# Billing Medicare for compound drugs



## Walker22 (Oct 8, 2012)

I work for a pain mgmt group and we have several patients that have implantable intrathecal pumps. We buy custom compounded medications to fill these pumps with. I am having trouble  getting reimbursement from my local medicare contractor (Cahaba). I know that we must bill these with J3490, but I cannot find a copy of medicare billing requirements (codes, modifiers, etc). Does anyone know where I can find this?


----------



## dwaldman (Oct 8, 2012)

http://www.medicarenhic.com/providers/articles/Compound Drugs J3490.pdf

http://www.wpsmedicare.com/j5macpartb/claims/submission/billing-refills-pumps.shtml


Above is from other Medicare contractors.
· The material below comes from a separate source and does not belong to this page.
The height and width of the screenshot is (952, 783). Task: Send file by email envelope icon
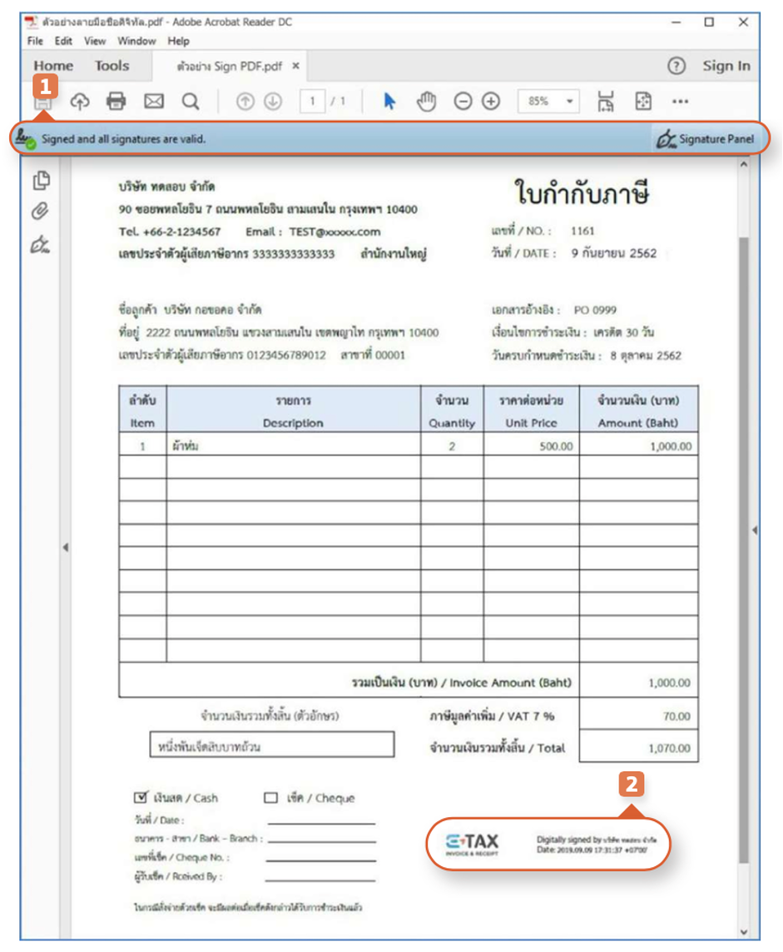pyautogui.click(x=154, y=102)
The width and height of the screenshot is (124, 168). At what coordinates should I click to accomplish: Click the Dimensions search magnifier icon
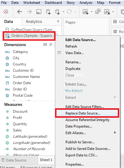[51, 44]
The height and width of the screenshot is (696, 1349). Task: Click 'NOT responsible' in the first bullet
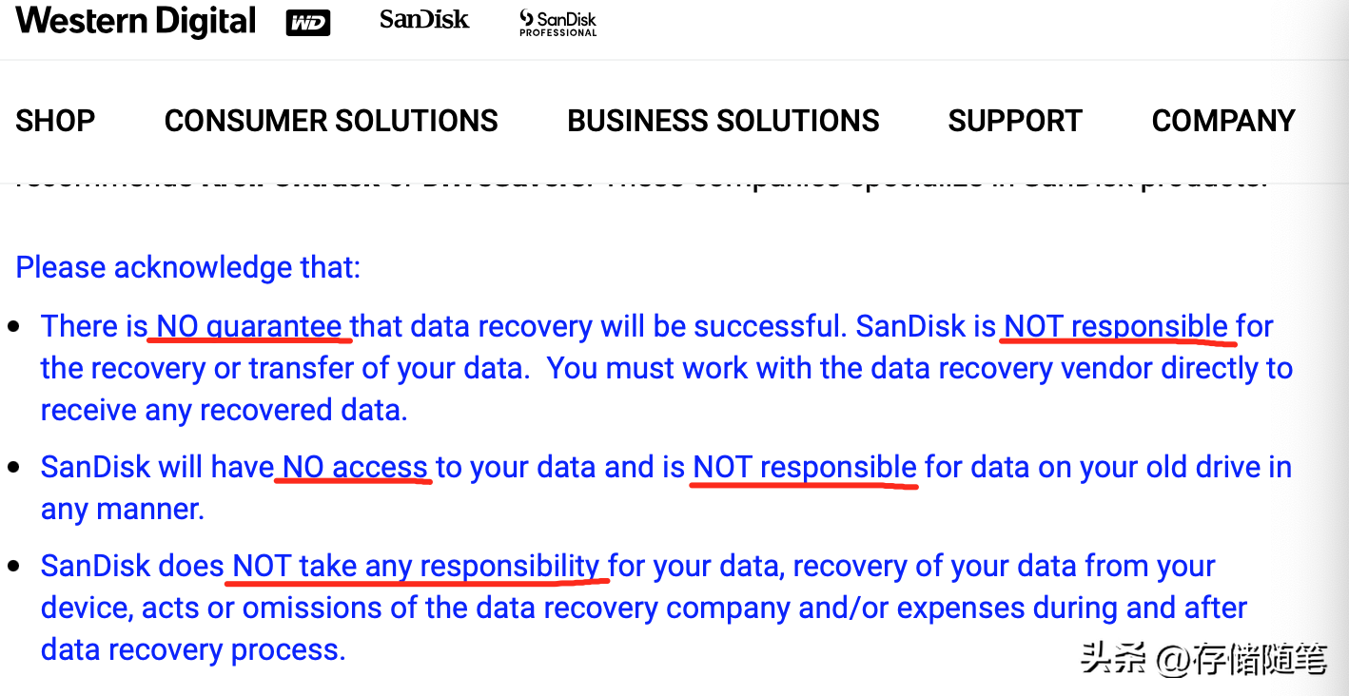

Below I found from Cahaba, 

Automated Development System(ADS) Letter for Invoice

Issue: Cahaba GBA processes compounded drugs for Implanted Pain Pump refills using J3490 KD, when a specific J code for the drug is not on the Average Sales Price (ASP) drug list. The provider's invoice for the compounded drug is used to price this code. If no invoice is submitted with the claim, an ADS letter to the provider will request the invoice.

Claims Submission Tip: Electronic Media Claim (EMC) submitters can avoid the ADS letters by adding the invoice total for the pump refill drugs in the comment field of their EMC claim. The invoice information is placed in the NTE segment in the 2400 loop, with an ADD in the NTE01. This segment has up to 80 characters. The 2400 loop is where the actual line charge is billed, so the NTE segment will be associated with the particular line where it's needed.

https://www.cahabagba.com/part-b/claims-2/claims-submission-issues-and-tips-to-prevent-denials/


----------



## Walker22 (Oct 9, 2012)

Thank you! I couldn't find it. I guess that's why they say two heads are better than one.


----------